Durante uma operação integrada entre as polícias Civil e Militar, um homem de 47 anos foi capturado na manhã dessa segunda-feira, 12, nas proximidades do setor Jardim das Flores. Ele estava sendo procurado por envolvimento em extorsão qualificada e atuação em organização criminosa. A prisão aconteceu enquanto o suspeito trafegava em um carro e foi interceptado por uma equipe da PM que monitorava a área.
A ação foi resultado de um trabalho coordenado entre a 3ª Divisão Especializada de Repressão ao Crime Organizado (DEIC) de Araguaína e o serviço de inteligência da Polícia Militar. A investigação começou após a denúncia de um caso de extorsão no bairro Nova Araguaína. Ainda no fim de semana, a Polícia Civil obteve provas que permitiram a emissão de mandado de prisão preventiva contra o investigado, durante o plantão judiciário.
Junto à prisão, foi realizada busca e apreensão na casa da mãe do acusado, no mesmo setor onde ocorreu a captura. No local, os agentes encontraram celulares e porções de cocaína, reforçando as suspeitas de que o homem mantinha conexões com o crime organizado.
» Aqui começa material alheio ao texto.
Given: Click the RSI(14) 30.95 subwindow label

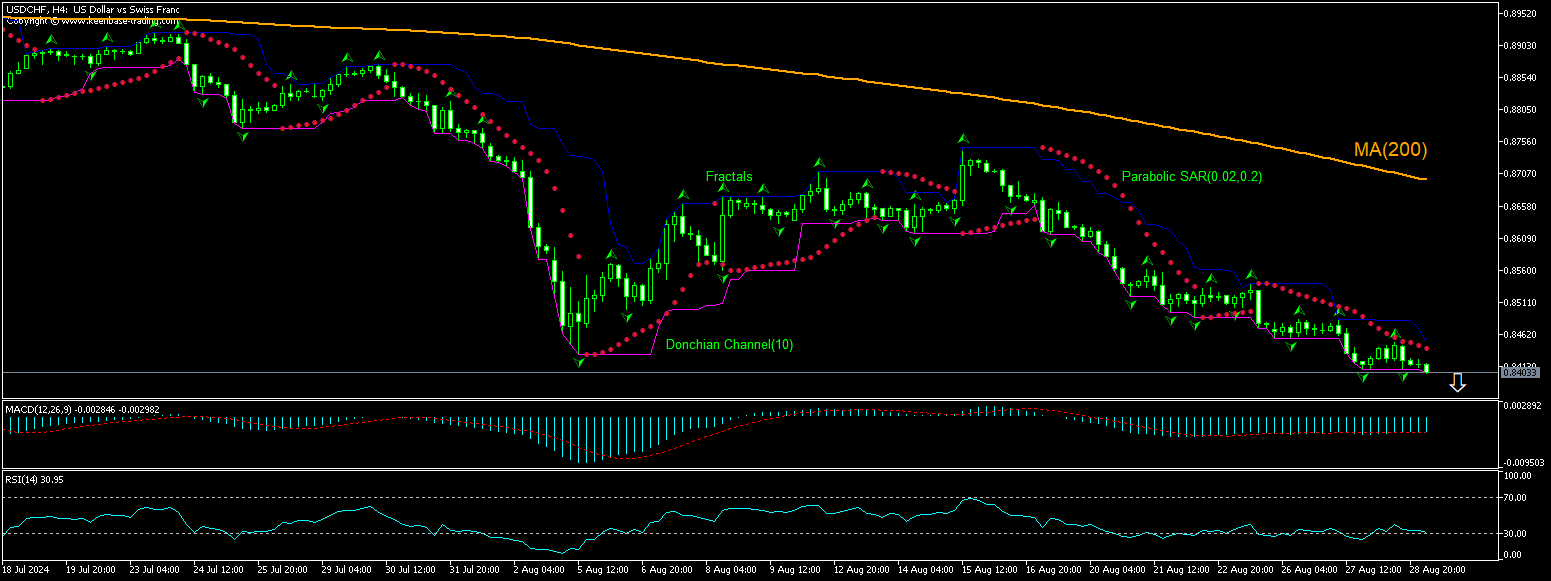Looking at the screenshot, I should [33, 479].
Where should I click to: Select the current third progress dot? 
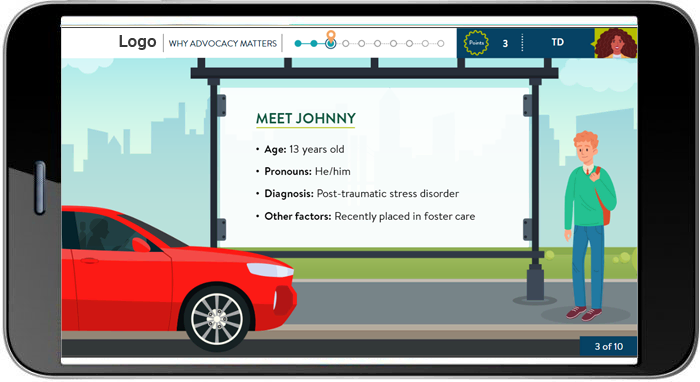[330, 43]
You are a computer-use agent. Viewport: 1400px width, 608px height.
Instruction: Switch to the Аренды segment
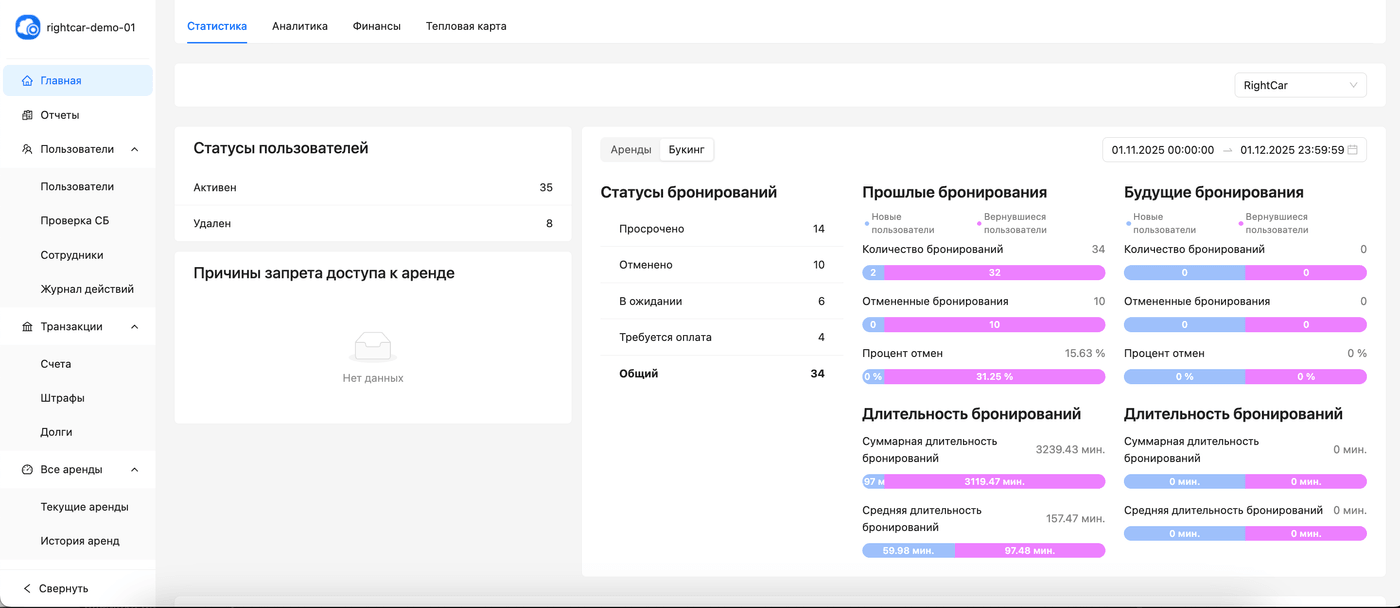click(630, 150)
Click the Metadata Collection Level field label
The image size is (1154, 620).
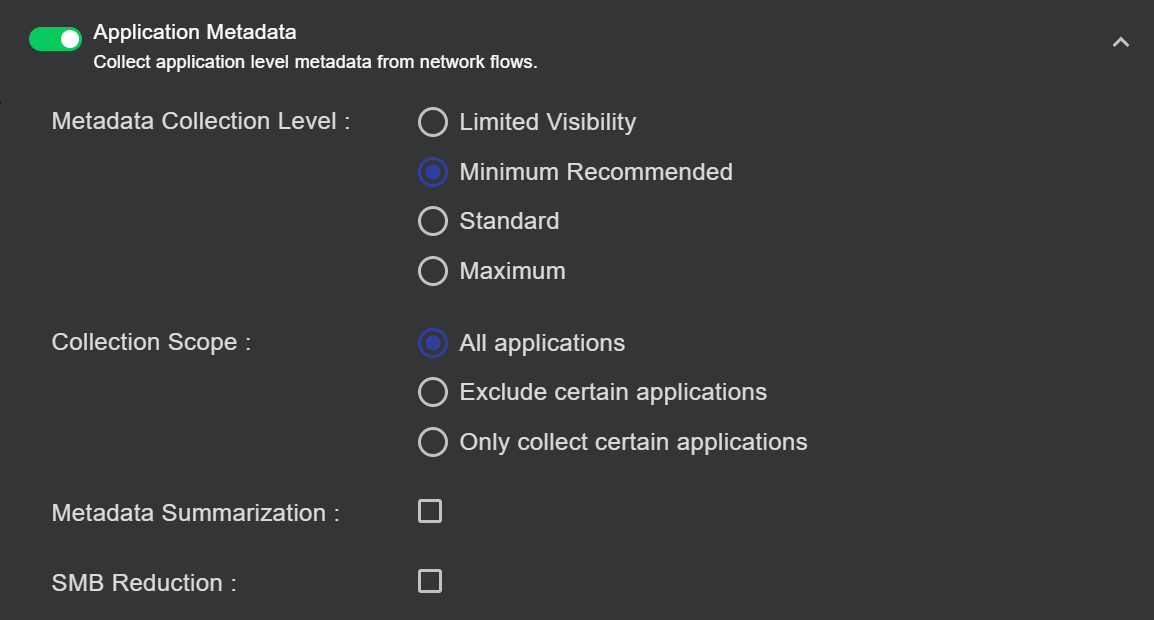(200, 121)
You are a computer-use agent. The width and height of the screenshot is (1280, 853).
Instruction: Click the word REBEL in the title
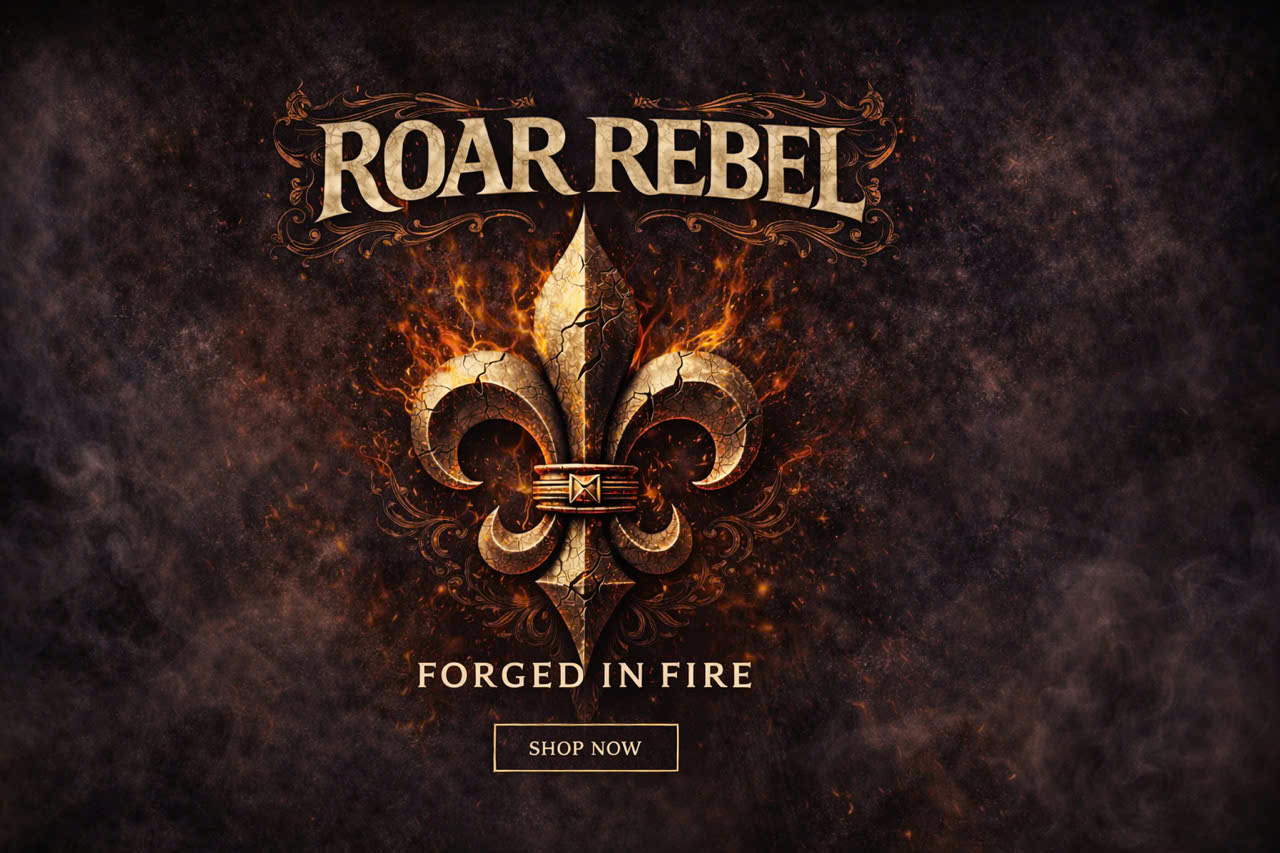point(728,166)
Ameaças explícitas e pedido de R$ 140 mil
Conforme apontam as investigações, o suspeito começou a ameaçar a ex-companheira e seus familiares após o fim do relacionamento. As intimidações incluíam ligações telefônicas, pichações ameaçadoras nos muros da casa da família e até uma carta escrita à mão, em tom violento, com menções a facções criminosas. No conteúdo das mensagens, ele exigia o pagamento de R$ 140 mil, alegando ter sofrido prejuízos financeiros com o término.
Prisão por risco iminente
De acordo com o delegado Márcio Lopes da Silva, responsável pelo caso, a prisão foi fundamental para impedir a continuidade das ameaças. “A gravidade concreta dos fatos, o risco de reiteração delitiva e a possibilidade de intimidação das vítimas justificaram o pedido de prisão preventiva, prontamente deferido pelo Judiciário e cumprido com sucesso”.
Encaminhamento ao Judiciário
Após ser preso, o homem foi levado para a unidade policial e está à disposição do Judiciário. A Polícia Civil terá o prazo legal de dez dias para finalizar o inquérito e enviá-lo ao Ministério Público, que dará prosseguimento às medidas judiciais cabíveis.